Formal Verification and Artificial Intelligence
In a recent blog post Martin Kleppmann makes a prediction that formal verification will go mainstream. When I first read this I paused, bent into the fetal position, and openly wept into the palms of my hands as I felt the familiar feeling of hope again. Could it be that something possibly interesting is bubbling up from the tar-pit of AI hype?
Dramatic, I know. But things have been bleak lately.
Correct Software
Kleppmann wrote the absolutely wonderful book Designing Data-Intensive Applications. This book is one of the most significant recent installments in software engineering literature and I am excited for its second edition coming soon. So when Mr. Kleppmann makes a prediction I listen.
In his article, he makes the argument that, with the help of AI, i.e. Large Language Models (LLMs), formal verification will be much cheaper to do and therefore more software will be formally verified as a result.
For those of you that are new to formal verification, the book Theorem Proving in Lean 4 describes it this way in their first chapter.
Formal verification involves the use of logical and computational methods to establish claims that are expressed in precise mathematical terms. These can include ordinary mathematical theorems, as well as claims that pieces of hardware or software, network protocols, and mechanical and hybrid systems meet their specifications.

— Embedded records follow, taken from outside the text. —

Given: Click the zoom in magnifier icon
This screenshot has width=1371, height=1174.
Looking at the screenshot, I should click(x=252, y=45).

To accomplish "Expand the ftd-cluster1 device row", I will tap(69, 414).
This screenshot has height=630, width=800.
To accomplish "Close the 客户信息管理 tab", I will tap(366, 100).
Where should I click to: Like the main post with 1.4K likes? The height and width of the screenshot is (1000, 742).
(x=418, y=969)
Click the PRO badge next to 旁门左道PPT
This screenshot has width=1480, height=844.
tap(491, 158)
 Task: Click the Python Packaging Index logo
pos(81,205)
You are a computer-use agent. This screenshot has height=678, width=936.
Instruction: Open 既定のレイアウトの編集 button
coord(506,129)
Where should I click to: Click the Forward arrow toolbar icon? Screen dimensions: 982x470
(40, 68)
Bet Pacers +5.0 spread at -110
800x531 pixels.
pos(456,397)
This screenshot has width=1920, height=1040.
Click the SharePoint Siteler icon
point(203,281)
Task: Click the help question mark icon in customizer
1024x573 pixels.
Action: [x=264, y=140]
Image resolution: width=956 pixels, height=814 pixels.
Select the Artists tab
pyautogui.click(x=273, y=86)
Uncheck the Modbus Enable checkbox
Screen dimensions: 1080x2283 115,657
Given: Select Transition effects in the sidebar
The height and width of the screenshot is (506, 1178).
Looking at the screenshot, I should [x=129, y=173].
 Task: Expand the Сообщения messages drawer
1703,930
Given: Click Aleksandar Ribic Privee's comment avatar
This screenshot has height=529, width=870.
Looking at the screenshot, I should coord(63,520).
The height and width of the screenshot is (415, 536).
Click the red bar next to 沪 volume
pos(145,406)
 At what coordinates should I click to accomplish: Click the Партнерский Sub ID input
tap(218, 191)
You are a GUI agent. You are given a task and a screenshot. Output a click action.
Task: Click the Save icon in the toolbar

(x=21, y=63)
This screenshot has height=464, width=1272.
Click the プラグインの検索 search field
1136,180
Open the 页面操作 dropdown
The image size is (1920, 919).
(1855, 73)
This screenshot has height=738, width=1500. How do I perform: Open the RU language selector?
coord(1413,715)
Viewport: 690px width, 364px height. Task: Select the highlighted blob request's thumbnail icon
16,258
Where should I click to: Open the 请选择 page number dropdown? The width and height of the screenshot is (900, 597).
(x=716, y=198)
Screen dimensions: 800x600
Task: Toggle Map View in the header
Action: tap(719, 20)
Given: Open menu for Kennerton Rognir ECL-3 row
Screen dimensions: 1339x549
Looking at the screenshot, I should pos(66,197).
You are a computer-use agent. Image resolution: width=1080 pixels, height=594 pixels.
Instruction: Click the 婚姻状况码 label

What this effectively does is eliminate certain classes of bugs from your code. You are proving your system is correct according to your specification.
The Road to Paradise
I have a deep interest in functional programming and mathematics – especially in the intersection where these two meet – and one example is formal verification. Formal verification comes in many shapes and sizes, but the one I will talk about in this post is a proof assistant: The Lean theorem prover.
As mentioned previously, with Lean you can prove mathematical theorems, such as Euler’s Formula, or whether a complicated data science pipeline in your webapp will guarantee correct results. The challenge mainly is modeling the system or theorem you are trying to prove in Lean’s language.
Thankfully, Lean has done a wonderful job of creating a language – a full
fledged programming language – with built-in operators for propositions and
quantifiers. So, a mathematician will feel right at home, but they’ve also
created new tools such as
tactics, which
allow you to be more interactive with your proof. Kind of like programming.
My Experience
Kleppmann’s post gives me hope. After reading it, I’ve been motivated to learn Lean, which has been an absolute pleasure so far. I have some experience with mathematical proofs from my education, hobbies, and interests, so I am certainly not a beginner in this area; however, I have regularly used LLMs in my educational journey with Lean, and they have honestly been very helpful. The rigidity of the Lean compiler, when used as corrective feedback for the LLM, helps converge more quickly on a successful proof.
But still, a lot of the challenge comes from modeling the system. Abstracting and modeling has always been more of an art than a science, and hopefully LLMs can help the developer think more about the bigger picture and actually prove their systems. But for me, I will continue learning Lean with the hope that I can take these concepts (or hopefully the language itself) and apply them in my day-to-day job writing software.
The ultimate end-goal is to prove my haters wrong, of course. I’m sure Lean is capable of this.